Atualmente, esse valor passou para R$ 76,40, representando uma alta nominal superior a 53%.

Levantamentos nacionais também colocaram Maceió entre as capitais com a água mais cara do país, ampliando os questionamentos sobre a relação entre reajustes tarifários e expansão dos serviços.

Esgotamento sanitário também preocupa

Os desafios do saneamento vão além do abastecimento de água.

Segundo os indicadores apresentados, apenas 22,3% da população alagoana possui acesso à rede de coleta de esgoto.

No meio rural, o índice é ainda menor: cerca de 3,3% dos moradores contam com atendimento por rede de esgotamento sanitário, o que aumenta os riscos de contaminação ambiental e de doenças relacionadas à falta de saneamento.

Especialistas destacam que a ampliação da coleta e do tratamento de esgoto é considerada uma das principais medidas para reduzir internações por doenças de veiculação hídrica e melhorar os indicadores de saúde pública.

Moradores relatam dificuldades

Durante a visita ao assentamento Boa Sorte, JHC conversou com moradores sobre a realidade enfrentada diariamente.

Entre eles estava Irene, de 47 anos, mãe de oito filhos e avó de 14 netos.
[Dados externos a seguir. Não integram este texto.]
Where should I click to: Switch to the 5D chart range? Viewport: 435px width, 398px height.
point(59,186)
Segundo o relato, quando falta água, a família precisa recorrer a um riacho da região.

“Quando a água acaba, vamos buscar no riacho, de água salgada (salobra)”, contou.
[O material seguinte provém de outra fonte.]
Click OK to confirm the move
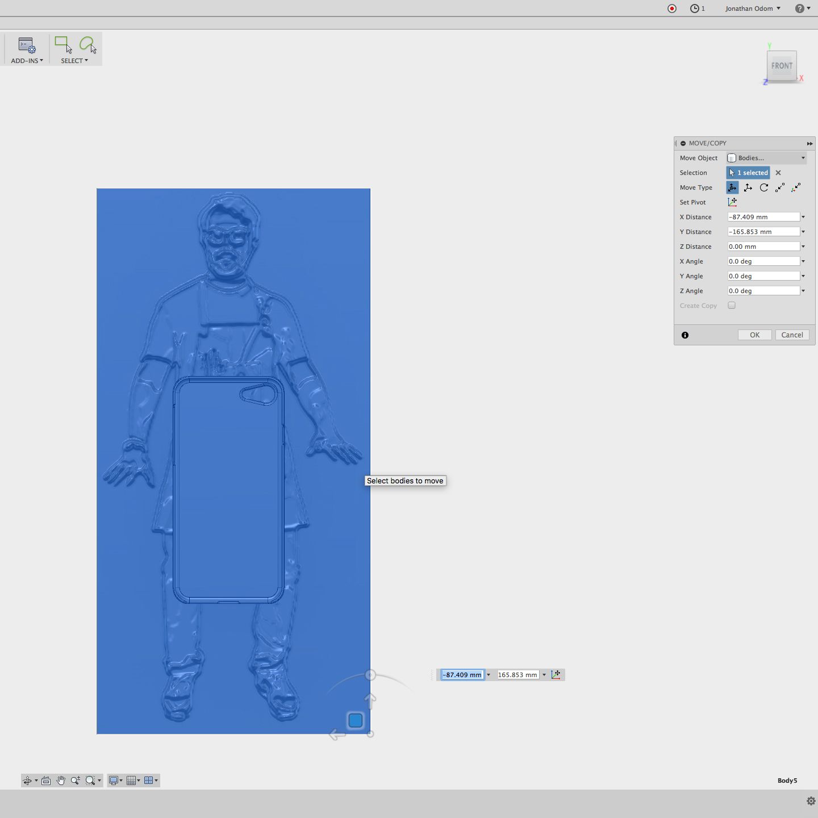The height and width of the screenshot is (818, 818). pyautogui.click(x=754, y=335)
Além da dificuldade no abastecimento, moradores também relataram problemas relacionados ao fornecimento de energia elétrica e ao acesso aos serviços de saúde.

Debate político sobre o saneamento

Durante a agenda, JHC criticou a situação do saneamento em Alagoas e afirmou que o modelo adotado para a concessão dos serviços não trouxe os resultados esperados para parte da população.

“Está faltando água pra população e sobrando incompetência do Governo de Alagoas. Criaram o problema ao entregar o saneamento pra BRK sem pensar na qualidade do serviço. Pior: aumentou a conta. É muito descaso”, declarou.

A BRK Ambiental é responsável pela distribuição de água e pelos serviços de esgotamento sanitário na Região Metropolitana de Maceió desde julho de 2021, enquanto a Companhia de Saneamento de Alagoas (Casal) continua responsável pela captação e pelo tratamento da água antes da distribuição.

Universalização ainda é desafio

O novo marco legal do saneamento básico estabelece metas para que o Brasil alcance, até 2033, 99% da população com acesso à água potável e 90% com coleta e tratamento de esgoto.

Em Alagoas, entretanto, os indicadores mostram que ainda há um longo caminho para atingir esses objetivos, especialmente no interior do estado, onde comunidades continuam convivendo diariamente com a falta de infraestrutura básica e acesso limitado aos serviços de saneamento.